Yet Another Post About Encounter Tables

Yet Another Post About Encounter Tables

dice and paperSince I started the World of WeirthTM playtest campaign I’ve been working on updated and enhancing existing modules and tuning my own homebrew adventures into the Swords & Sorcery feel. I’ve done a lot of reading on creating atmosphere and researched other blogs for optimizing descriptions and creating encounter tables with a theme.

I have gone and created a custom Encounter Table Template for the campaign, based on the excellent article at Papers and Pencils, Structuring Encounter Tables. It is a long article and difficult to excerpt, so I will encourage you to read the whole thing.

Then I stumbled across an inspirational post at I Cast Light, on the same subject, how Kitchen Sink Encounter Tables don’t add to the aesthetic of the setting, based on yet another post via Delta’s DnD. (I know, this is Rabbit-hole territory, but it’ll get there, I promise).

Yes, yes, keep going…another post about using the other five results on the encounter die roll, to get a “something” result every turn. I did something like this on my Overland Travel tables, but this idea streamlines it:

the “overloaded encounter die” mechanic described by Necropraxis.

When the party moves into a new area or spends time on an exploration activity, roll the encounter die and interpret the results as follows.

  1. Encounter

  2. Percept (clue, spoor)

  3. Locality (context-dependent timer)

  4. Exhaustion (rest or take penalties)

  5. Lantern

  6. Torch

Here we go! My first thought was that each result on the d6 above would lead to a sub-table, detailing what happens with each concept. this is where the Thematic Encounter Table comes in.

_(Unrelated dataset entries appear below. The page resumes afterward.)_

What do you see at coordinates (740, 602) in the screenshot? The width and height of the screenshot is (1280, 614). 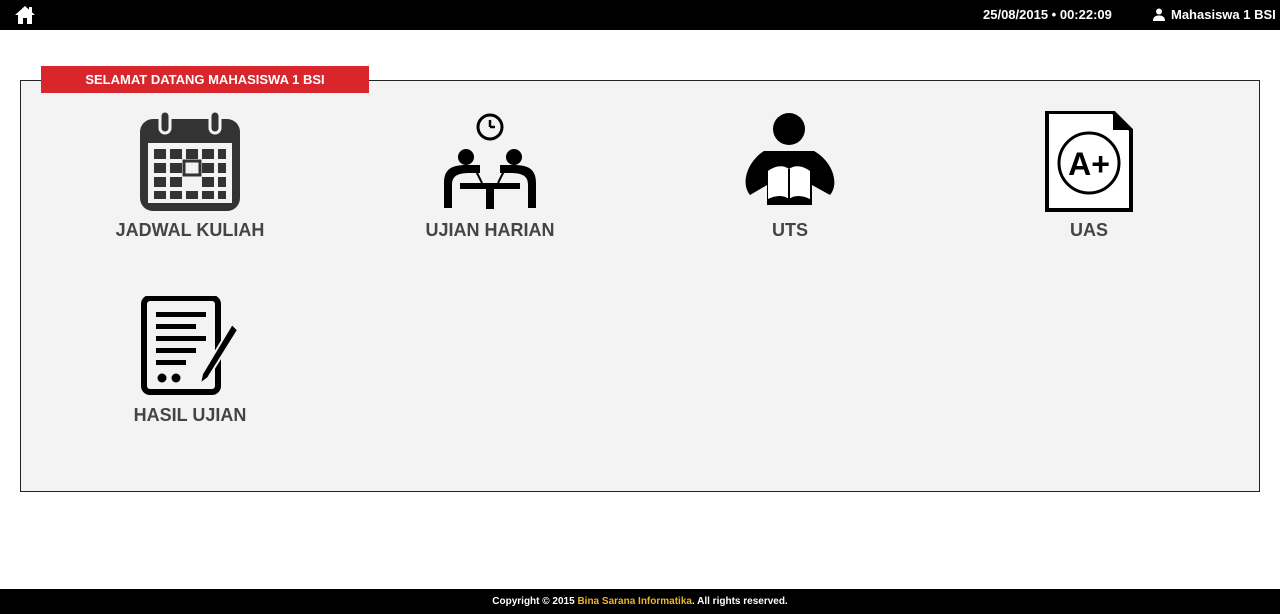 I see `copyright-suffix: . All rights reserved.` at bounding box center [740, 602].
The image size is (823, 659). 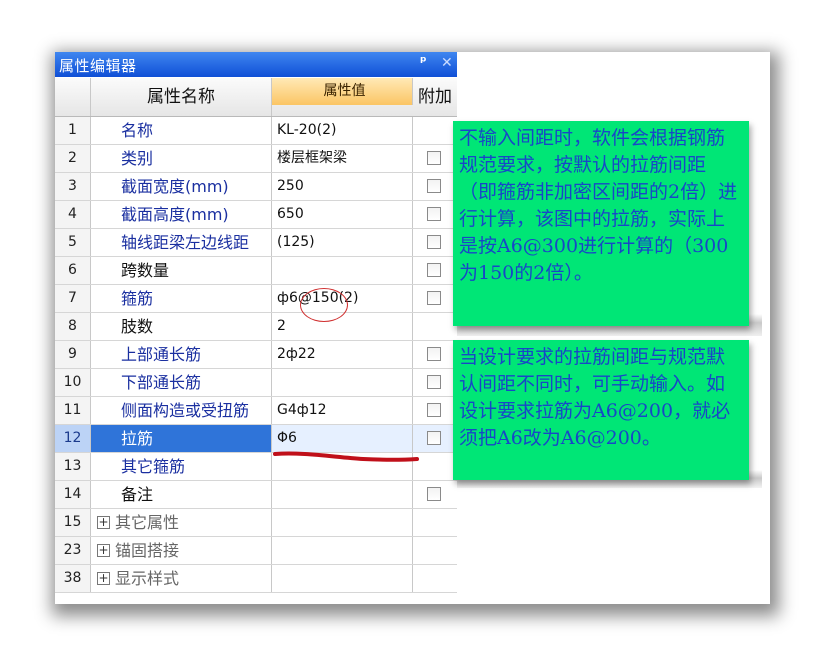 I want to click on property-value: KL-20(2), so click(x=342, y=130).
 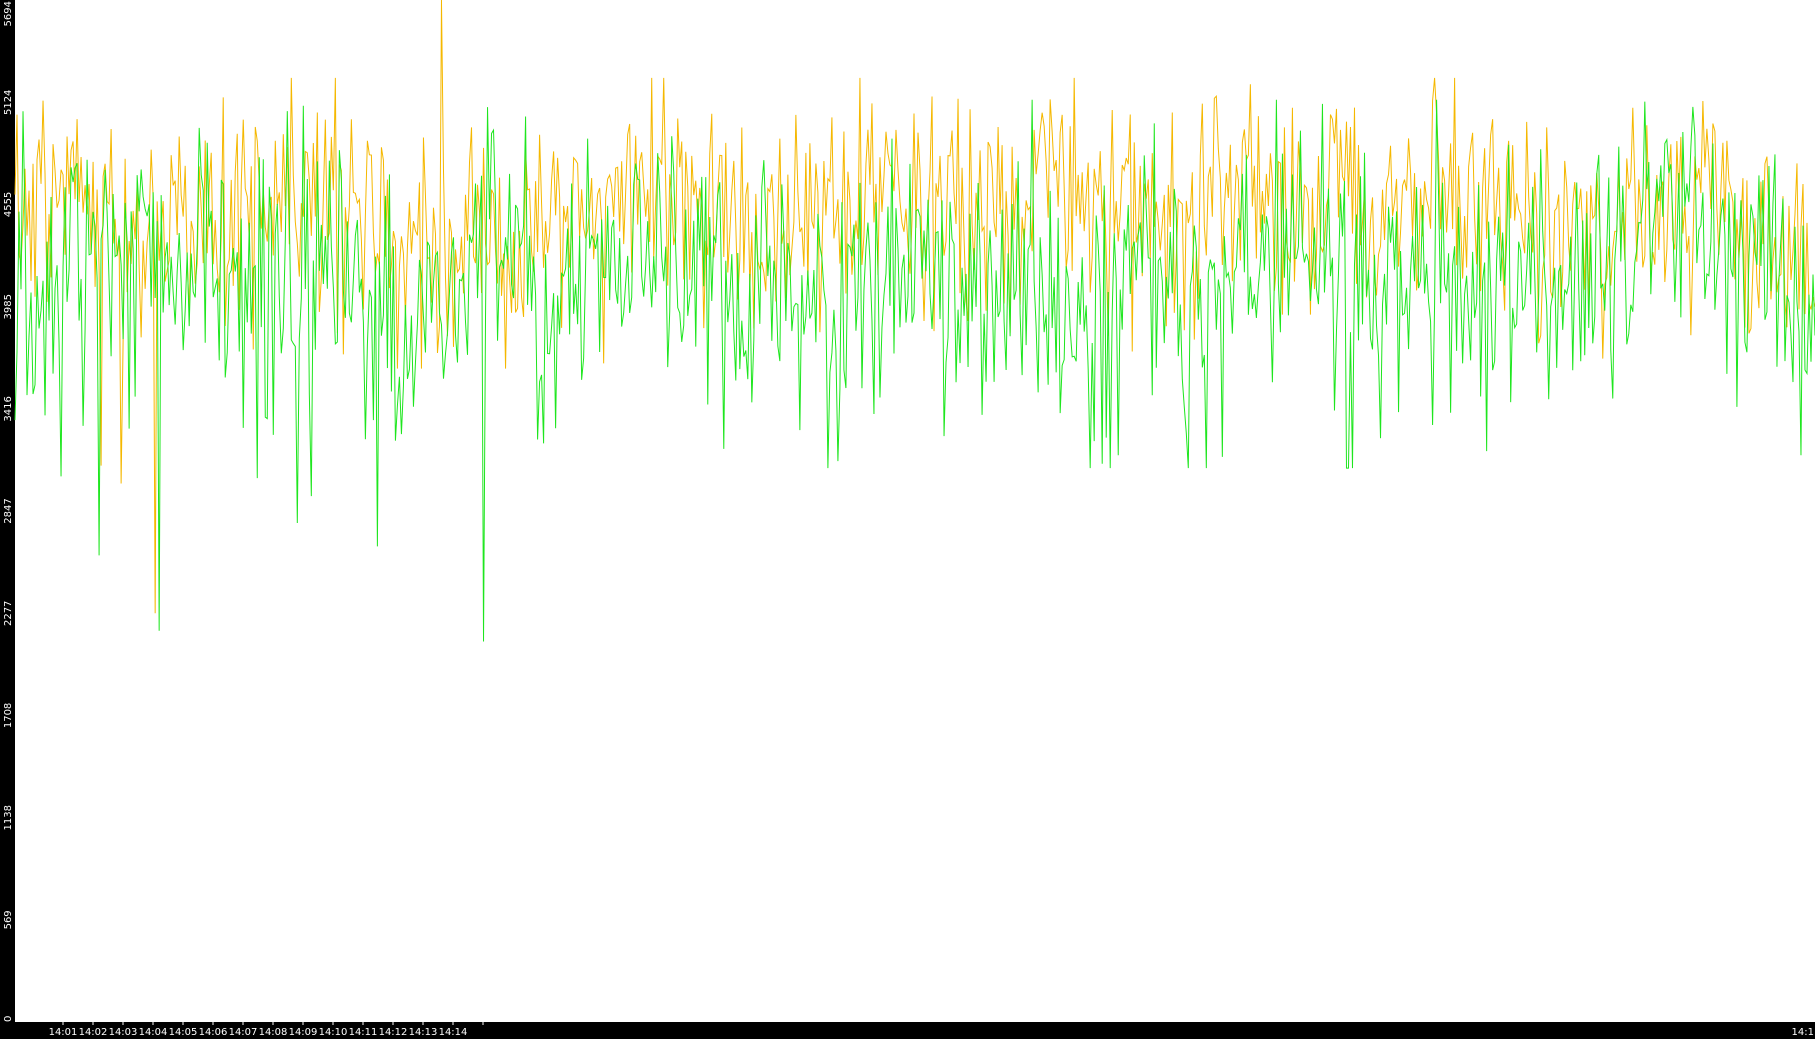 I want to click on x-tick-label: 14:12, so click(x=394, y=1032).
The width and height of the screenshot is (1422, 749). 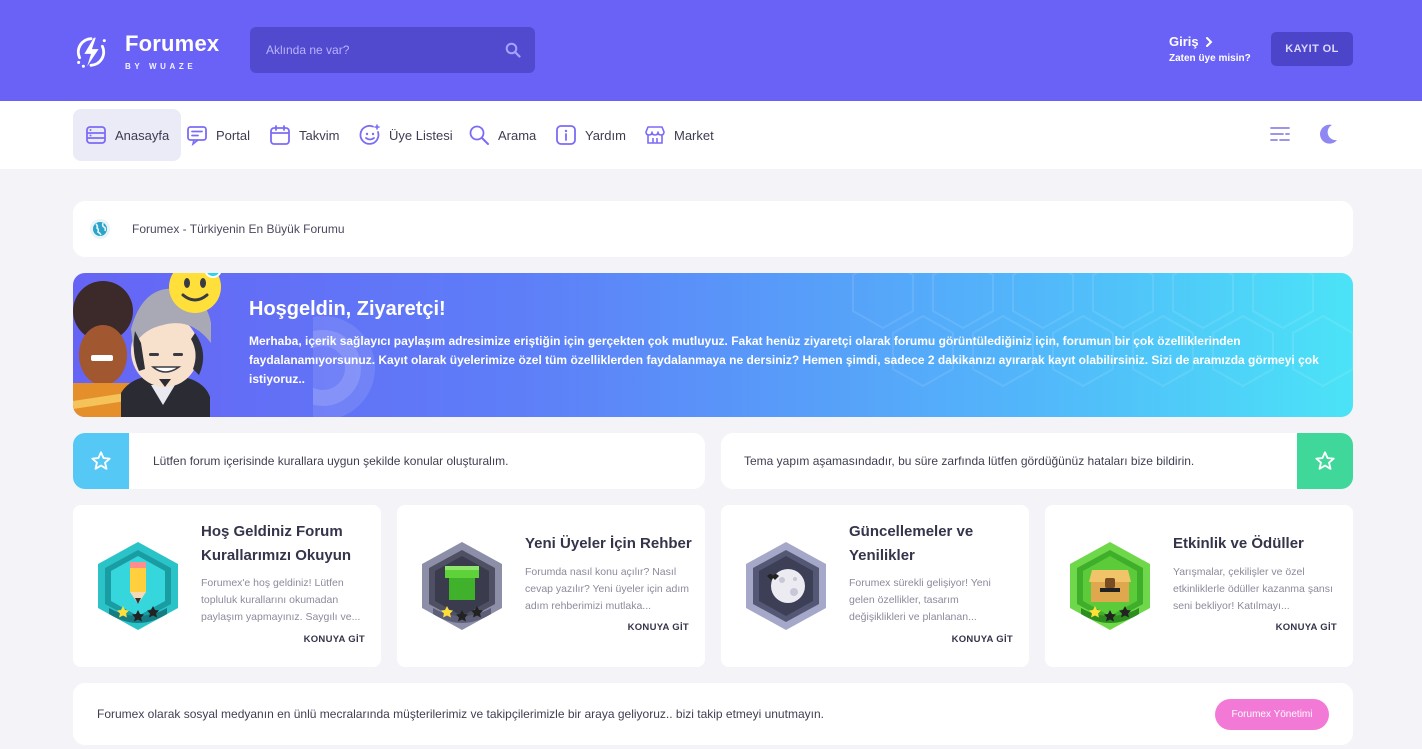 I want to click on nav-item-uye-listesi: Üye Listesi, so click(x=406, y=135).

For the World of Weirth TM, the Thematic Encounter Table Template looks like this:

2d6 Roll Encounter Type
2 A “Dragon” – an “atmospheric/aesthetic” monster
3 Dangerous normal animal
4 Manifestation feature/creature for the level
5 Immature/Larval “Dragon” foreshadowing
6 2d6 Faction Members – Primary – Match Purpose
7 Recurring Character or Character Type
8 2d6 Faction Members – Secondary – Cross-purposes
9 “Social” monster or NPC encounter
10 Evidence of spell failure or magical detritus
11 Item/Creature with “out-of-the-ordinary” feature
12 Magic-User with unusual specialty or purpose (plus a well-armed bodyguard of 2-12 hirelings)

Therefore, we can construct the various sub-tables needed for results of 1 – 3 on this ‘Overloaded Encounter Die‘ roll with the various thematic elements for each dungeon level, Faction zone or wilderness area.

For example, on a roll of 2 the PCs discover a clue or leaving of one of the creatures on the actual encounter table. This can be a useful tool for foreshadowing and building tension.

A result of 3, for Locality, is the one that can be really exciting and thematic. Warren D writes in Dungeon Weather:


…what are the typical environmental changes I would want in a dungeon and what are typical dungeon PC actions complicated by this change (or helping; after all some days are sunny). It also reinforces the idea of the mythic underworld; the dungeon as a being unto itself. Here is my list:


1 | SLAM! All doors slam shut; 3-in-6 if staked; all doors now a flat 1-in-6 to open
2 | FOG: A gray fog rises from the floor, ankle to knee height, obscuring the ground; -1 to detect traps
3 | SLIME BLOOMS: Green slime oozes from the ceiling on all hallways leading from the current room
4 | DUNGEON RIME: Armor ages unnaturally; -1 AC to non-magical armor & shields
5 | DARKNESS EXPANDS: All light operates at 1/2 strength
6 | SHADOW of DEATH: -1 to all Save rolls
7 | SPONTANEOUS GENERATION: Each PC roll d10; 5+ rations are spoiled by maggots
8 | ALTERED PERCEPTION: Secret doors +1 to locate
9 | EUPHORIC SPOOR RELEASE: +1 to all rxn encounter checks; divination/illusion spells enhanced
0 | TOO STILL: Dungeon weather effect ends

Of course, if your dungeon has a strong theme, I think it better to tailor the above list to fit the aesthetics.

This sub-table is ripe with possibilities for enhancing the theme or aesthetic of the area being explored. If you tailor these effects to match the concept of the Boss of each level, if only in a descriptive way without any mechanical effects, and you can have your PCs jumping at shadows in no time.